Ce chapitre a relevé le fossé qui s’est creusé entre les Britanniques et les Français pour ce qui est de l’influence politique sur les affaires de la colonie. Par le biais de l’éducation, les Britanniques ont réussi à créer une élite politique anglophone dans la colonie, ce qui n’a pas vraiment été le cas du côté des Français. Alors que les différents entretiens entre les deux délégations ont connu des succès limités, les Français se trompaient en pensant que le statu quo leur bénéficiait. En bref, les Français n’avaient pas de stratégie claire et cohérente aux Nouvelles-Hébrides. Leurs efforts liés à la culture étaient trop faibles et trop tardifs. En ce qui concerne les relations entre Européens et Mélanésiens, les rapports entre les Mélanésiens et les Britanniques étaient plus soudés qu’entre les Français et les Mélanésiens, les Britanniques étant plus conscients des besoins de la communauté mélanésienne que les Français. La mésentente entre les Britanniques et le Nagriamel, si elle a été réelle, demeure anecdotique par rapport à l’ensemble des relations entre Européens et Mélanésiens.

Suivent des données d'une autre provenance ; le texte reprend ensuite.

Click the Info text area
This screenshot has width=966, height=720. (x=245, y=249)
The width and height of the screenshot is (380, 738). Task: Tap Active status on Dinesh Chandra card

Comme la fondation du parti Natui Tano permet de l’illustrer, les Mélanésiens étaient loin d’être une force unie. Les chapitres suivants vont permettre de voir que le Nagriamel, malgré sa coalition avec le MANH, avait toujours ses propres objectifs politiques à l’esprit, se trouvant dans une situation de rivalité avec les autres partis politiques, y compris le MANH. Par conséquent, les Britanniques et le NHNP n’en sont que devenus plus forts. En guise de conclusion, le deuxième chapitre a permis d’introduire la vaste majorité des acteurs politiques pour les dernières années du condominium. La scène politique aux Nouvelles-Hébrides, marquée par des campagnes électorales et des élections de 1975 à 1977, constituera l’objet principal du troisième chapitre.